Attachment #8858987 - Flags: review?(aosmond) → review+
> (given it has a threadsafe destructor)?

*Has threadsafe *refcounting*
(In reply to Andrew Osmond [:aosmond] from comment #18)
> What threads does imgLoader::mUncachedImagesMutex protect us from contention
> with? Most of the call trees into imgLoader::AddToUncachedImages and
> imgLoader::RemoveFromUncachedImages appear to be on the main thread (mostly
> called directly or indirectly from the methods we are adding the asserts
> to). Is it imgRequest::~imgRequest which can be called off main thread
> (given it has a threadsafe destructor)?

Exactly. The comment for mUncachedImagesMutex spells it out:

https://dxr.mozilla.org/mozilla-central/rev/a374c35469935a874fefe64d3e07003fc5bc8884/image/imgLoader.h#454

I don't expect the uncached images to be a problem here because they are basically only tracked so we can report them in about:memory. Once an image goes into the uncached images it shouldn't be in any of the cache data structures, and it should be impossible for it to return to the cache at a later time.
We had our first crash with the annotation

https://crash-stats.mozilla.com/report/index/67d0af19-481a-41b2-9925-35ff90170418

the gfx critical note says "request->HasConsumers() false inCache false". So the cache entry is somehow getting removed. Either some illegal off main thread access to the img cache is happening, or the ValidateEntry is somehow able to re-entry and modify the imgcache. I've got the patch (which I'll land shortly) to detect the off main thread case. I'll attach a patch to detect the other case.
Attachment #8859388 - Flags: review?(aosmond)
Comment on attachment 8858987 [details] [diff] [review]
mainthread asserts

[Security approval request comment]
How easily could an exploit be constructed based on the patch?

if the imgcache is indeed being used off main thread, and if the attacker sees the patch, looks at crash stats, finds a crash, sees the stack, and then is able to use the imgcache off main thread in the same way it might not be too hard to make this happen on a build without this diagnostic patch. We need to get this data ourselves before we can do anything about this problem though, not really any other way to get this data.

Do comments in the patch, the check-in comment, or tests included in the patch paint a bulls-eye on the security problem?

see previous answer

Which older supported branches are affected by this flaw?

not sure

If not all supported branches, which bug introduced the flaw?

not sure

Do you have backports for the affected branches? If not, how different, hard to create, and risky will they be?

don't need to backport, diagnostic patch only

How likely is this patch to cause regressions; how much testing does it need?

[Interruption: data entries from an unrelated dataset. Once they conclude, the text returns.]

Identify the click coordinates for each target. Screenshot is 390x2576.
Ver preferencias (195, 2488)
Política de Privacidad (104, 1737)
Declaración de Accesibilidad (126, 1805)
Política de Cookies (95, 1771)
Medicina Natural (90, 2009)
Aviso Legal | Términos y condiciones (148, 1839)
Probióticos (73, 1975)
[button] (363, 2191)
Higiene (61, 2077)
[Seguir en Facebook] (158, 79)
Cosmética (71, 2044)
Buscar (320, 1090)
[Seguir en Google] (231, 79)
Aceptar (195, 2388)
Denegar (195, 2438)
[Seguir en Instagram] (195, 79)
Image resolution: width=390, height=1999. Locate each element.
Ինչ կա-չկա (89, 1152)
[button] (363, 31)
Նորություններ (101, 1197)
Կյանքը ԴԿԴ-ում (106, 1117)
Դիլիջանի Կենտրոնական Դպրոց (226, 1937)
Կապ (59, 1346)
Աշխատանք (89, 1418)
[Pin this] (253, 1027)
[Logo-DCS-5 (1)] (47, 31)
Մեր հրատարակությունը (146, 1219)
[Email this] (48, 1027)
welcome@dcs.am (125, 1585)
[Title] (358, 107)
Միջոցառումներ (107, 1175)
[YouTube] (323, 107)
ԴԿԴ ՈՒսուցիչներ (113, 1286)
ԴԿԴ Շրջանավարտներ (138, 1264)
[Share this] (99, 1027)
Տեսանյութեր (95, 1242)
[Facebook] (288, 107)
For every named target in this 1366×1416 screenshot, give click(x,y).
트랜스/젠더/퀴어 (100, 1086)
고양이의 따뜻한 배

purposely adds a crash if we use the imgcache off main thread to see if that is happening, i'll back this out on the first crash we see
Attachment #8858987 - Flags: sec-approval?
Comment on attachment 8858987 [details] [diff] [review]
mainthread asserts

sec-approval+
Attachment #8858987 - Flags: sec-approval? → sec-approval+
Comment on attachment 8859388 [details] [diff] [review]
check for imgloader reentry

I'll remove the MOZ_RELEASE_ASSERT before landing, that was just for tryserver to verify that it was not happening.
Attachment #8859388 - Flags: review?(aosmond) → review+
Attachment #8859390 - Flags: review?(aosmond) → review+
Comment on attachment 8859388 [details] [diff] [review]
check for imgloader reentry

[Security approval request comment]
How easily could an exploit be constructed based on the patch?

the patch points out that we think it might be possible for the imgcache to reenter itself. if the attacker figures out how then they could maybe do something with that. I'm not landing the MOZ_RELEASE_ASSERTS so neither we nor the attackers will get the stacks of re-entrancy (at this point, depending on the results of this patch we might need the stacks later)

Do comments in the patch, the check-in comment, or tests included in the patch paint a bulls-eye on the security problem?

same as answer to the previous question

Which older supported branches are affected by this flaw?

not sure

If not all supported branches, which bug introduced the flaw?

not sure

Do you have backports for the affected branches? If not, how different, hard to create, and risky will they be?

don't need to backport, diagnostic patch only

How likely is this patch to cause regressions; how much testing does it need?

the patch only adds a crash report annotation in a bad situation
Attachment #8859388 - Flags: sec-approval?
Comment on attachment 8859390 [details] [diff] [review]
check if our entry was replaced or removed from the cache

[Security approval request comment]
How easily could an exploit be constructed based on the patch?

this patch just adds a tiny bit more info to the diagnostic patch we already landed, no new information is exposed

Do comments in the patch, the check-in comment, or tests included in the patch paint a bulls-eye on the security problem?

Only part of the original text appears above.